Bisnis.com, SOLO - Sebanyak 1,3 juta data yang ada di aplikasi Indonesia Health Alert Card atau eHAC diduga bocor.
Kebocoran data tersebut ditemukan karena adanya laporan dari tim peneliti vpnMentor, Noam Rotem dan Ran Locar.
Mereka menduga, data yang bocor sudah berlangsung sejak pertengan Juli lalu.
Kemudian vpnMentor pun melaporkan hal tersebut, hingga Badan Siber dan Sandi Negara (BSSN) turun tangan.

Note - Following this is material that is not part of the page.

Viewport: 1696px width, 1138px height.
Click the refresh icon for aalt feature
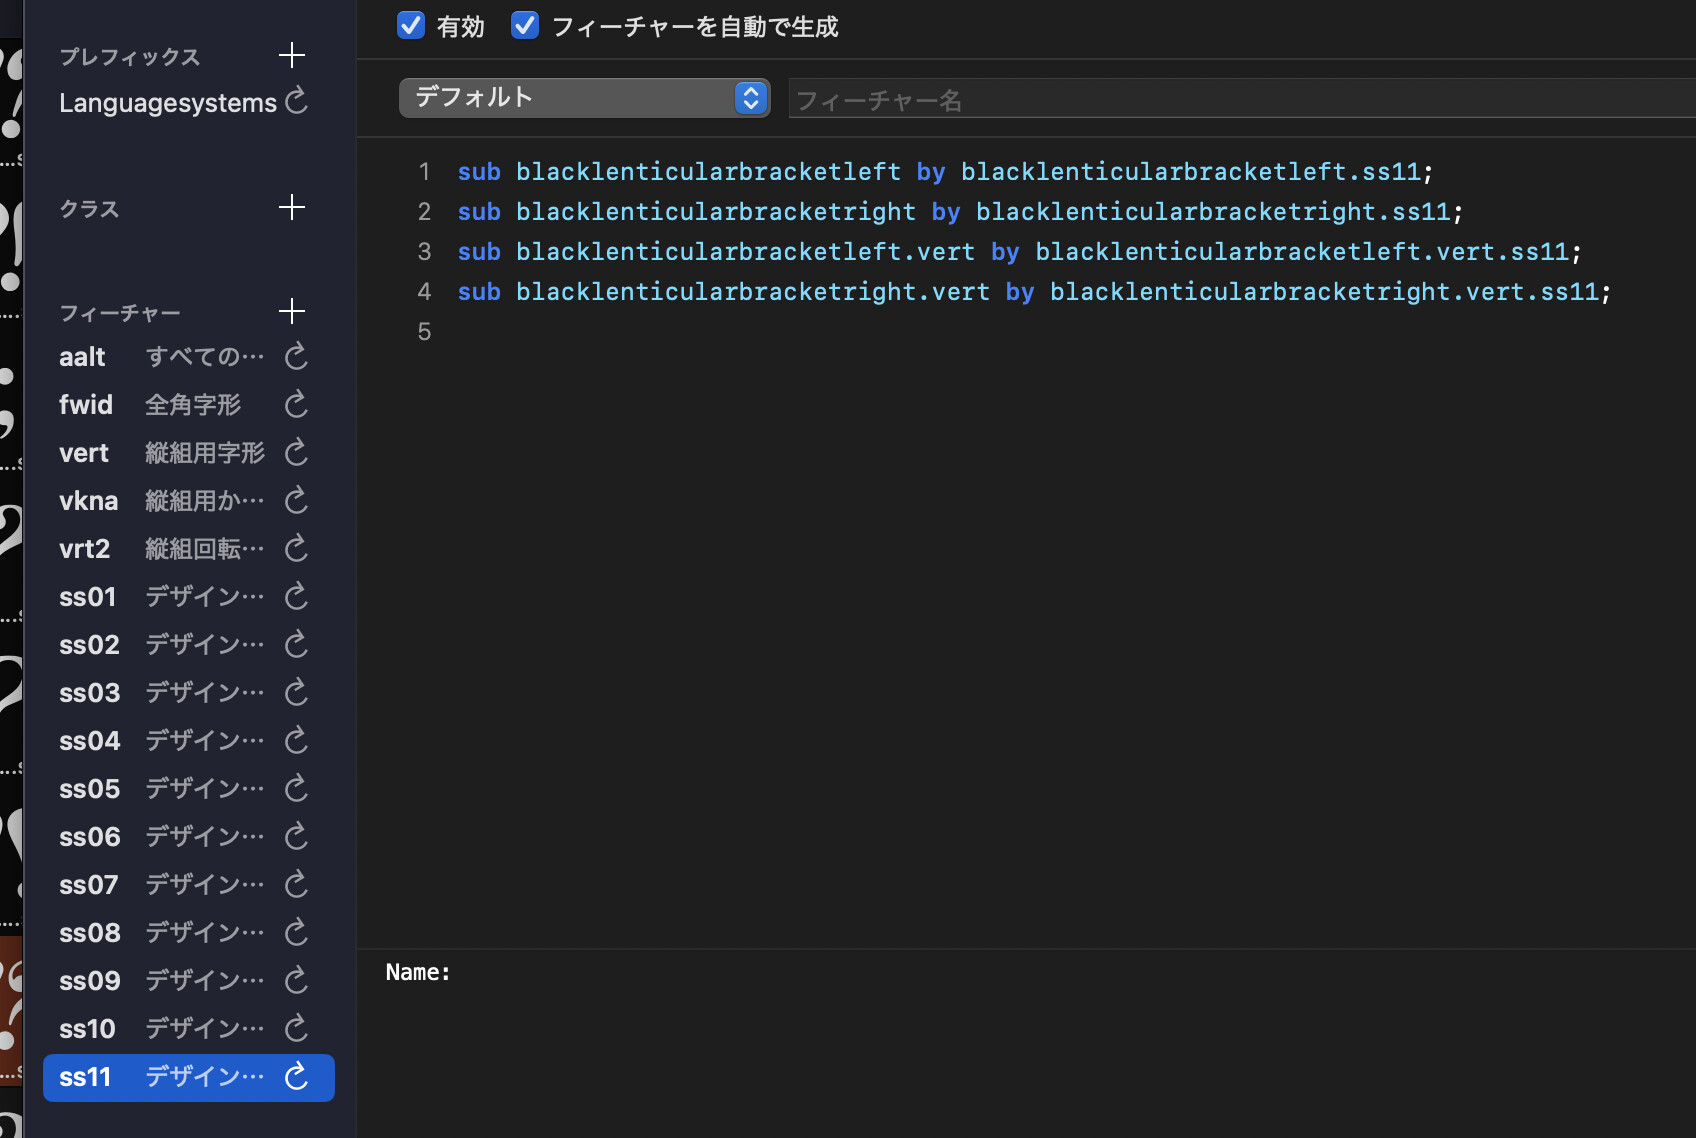pyautogui.click(x=296, y=356)

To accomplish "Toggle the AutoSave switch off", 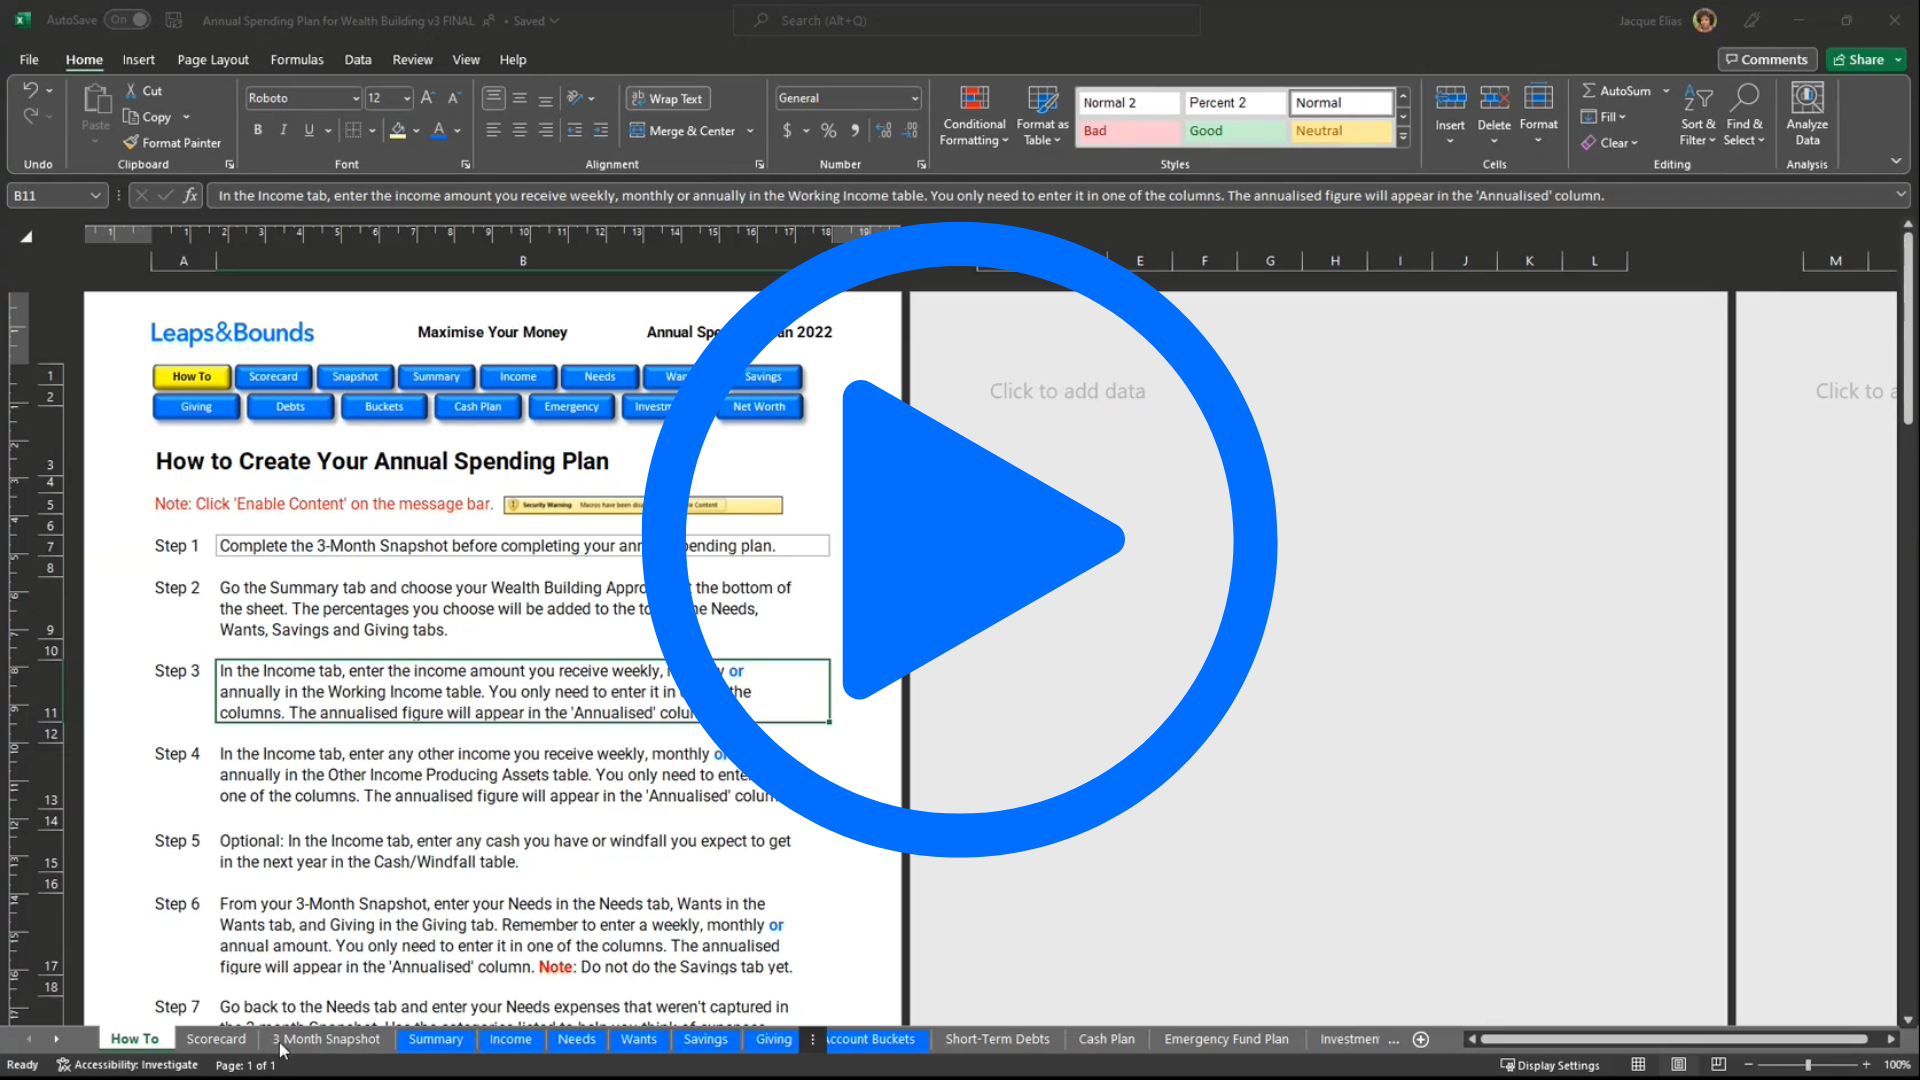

BSSN pun mengambil tindakan untuk menghapus atau menonaktifkan peladen eHAC versi lama.
Pada Selasa (31/8/2021), Kemenkes meminta agar masyarakat melakukan uninstall aplikasi eHAC.

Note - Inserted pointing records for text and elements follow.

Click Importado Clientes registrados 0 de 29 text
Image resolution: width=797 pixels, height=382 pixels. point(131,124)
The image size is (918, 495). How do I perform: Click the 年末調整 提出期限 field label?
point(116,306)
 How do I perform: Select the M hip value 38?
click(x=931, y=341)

Kepala Pusat Data dan Informasi Kementerian Kesehatan Anas Ma'ruf mengatakan, sebagai langkah mitigasi, maka eHAC yang lama sudah dinonaktifkan.
"Pemerintah juga meminta masyarakat untuk menghapus, menghilangkan atau uninstall aplikasi eHAC yang lama, yang terpisah," kata Anas dalam konferensi pers, Selasa (31/8/2021).

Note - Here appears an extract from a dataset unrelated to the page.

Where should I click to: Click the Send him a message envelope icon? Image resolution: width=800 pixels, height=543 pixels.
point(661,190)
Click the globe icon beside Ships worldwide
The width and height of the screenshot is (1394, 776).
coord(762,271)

Anas menegaskan bahwa kebocoran data terjadi di aplikasi eHAC versi lama.
Sedangkan versi baru eHAC berada di dalam aplikasi Peduli Lindungi.
Lebih lanjut, Anas mengaku eHAC versi baru sudah lebih aman digunakan dan terjamin dijamin, karena server dan infrastrukturnya berada di pusat data nasional dan lembaga terkait baik Komiinfo dan Badan Siber dan Sandi Negara.
Diketahui, jenis data eHAC yang diungkap vpnMentor adalah hasil tes Covid-19 termasuk nama orang yang melakukan tes, rumah sakit, nomor antrean, tipe tes hingga waktu dan tempat tes.
Kebocoran data eHAC yang lain yakni data 226 rumah sakit di Indonesia, meliputi nama, alamat hingga kapasitas rumah sakit.
Selain itu, data penumpang yang isinya merupakan identitas, nomor dan foto paspor, nomor Kartu Tanda Penduduk Elektronik yang digunakan saat membeli tiket, hotel tujuan penumpang dan data tambahan lainnya, juga turut terbobol.